Sunday, December 9, 2012

TopCoder SRM 563 Editorial

Overview

This SRM featured three pairs of problems with easy and hard versions: FoxHandle, CoinsGame, and SpellCards. The two CoinsGame problems could be solved with graph search, and the two SpellCards problems could be solved with dynamic programming. Notably, the harder version of SpellCards reduced to a trivial application of knapsack, but proving this reduction was tricky and most coders used a more obvious, but longer, dynamic programming solution to solve it. In fact, the author himself stated in this forum post that he did not know about the knapsack solution until after the contest.

FoxAndHandleEasy

This is a useful exercise in using the substr() function. Let \( n \) be the length of \( s \). Iterate over all length-\( n \) substrings of \( t \). Let this substring be called \( u \). If \( u \) is equal to \( s \) and if the string formed by removing \( u \) from \( t \) is also equal to \( s \), then return true.

CoinsGameEasy

There are several approaches which work. The simplest one is probably just to brute force all possible moves. The following is pseudocode for a recursive solution which implements that idea:

// xi, yi are the coordinates of coin i.
// steps is the number of steps the number of moves that we have made so far.
rec( x0, y0, x1, y1, steps )
{
  if( ( x0', y0' is off the grid ) && ( x1', y1' is off the grid ) )
    return INFINITY;

  if( ( x0', y0' is off the grid ) || ( x1', y1' is off the grid ) )
    return steps;

  if( steps == 10 ) return INFINITY;

  ans = INFINITY;
  for each direction d
    let x0', y0' = move in direction d from x0, y0;
    let x1', y1' = move in direction d from x1, y1;
    ans = min( ans, rec( x0', y0', x1', y1', steps + 1 ) );

  return ans;
}
The recursion depth is at most 10, and each recursive call branches 4 times, so the function is called at most \( 4^{10} \approx 1 \text{ million } \) times. This is fast enough to pass on TopCoder.

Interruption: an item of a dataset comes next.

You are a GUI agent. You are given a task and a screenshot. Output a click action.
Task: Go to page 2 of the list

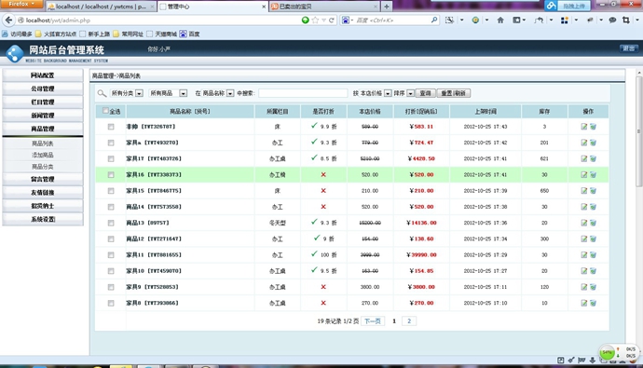pos(409,320)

Alternatively, you could use breadth-first search or some more fancy algorithms, but they aren't necessary in this case.

SpellCardsEasy

Let's start with a simple solution, figure out why it doesn't work, and then improve on it. Suppose we have the following recurrence:

f( i )
{
  if( i == n ) return 0;

  // use card
  use = 0;
  if( i + lvl[i] <= n ) ans = dmg[i] + f( i + lvl[i] );

  // don't use card
  no_use = f( i + 1 );

  return max( use, no_use );
}
This seems simple enough: We look at each card \( i \) and decide whether to use it or not. If we use it, then we remove cards \( i, i + 1, \ldots, i + lvl_i - 1 \), and then recursively proceed from there. The problem, unfortunately, is that the cards we decide to remove may not necessarily be contiguous. Consider the following example: \[ lvl = [ 2, 1, 1 ] \\ dmg = [ 100, 1, 0 ] \] Here it's optimal to first use middle card, then use the first card, dealing a total of 101 damage. Our algorithm, on the other hand, would return 100 because it uses the first card, and then discards the first two cards.

Suppose we keep a count of cards that need to be removed, but we don't remove them right away*. Call this value \( need \). Now, examining each card from left to right, we can do the following:

  • Don't use the card. This decreases our current \( need \) value by 1.
  • Use the card. This increases the damage we do by \( dmg_i \) and increases \( need \) by \( lvl_i \).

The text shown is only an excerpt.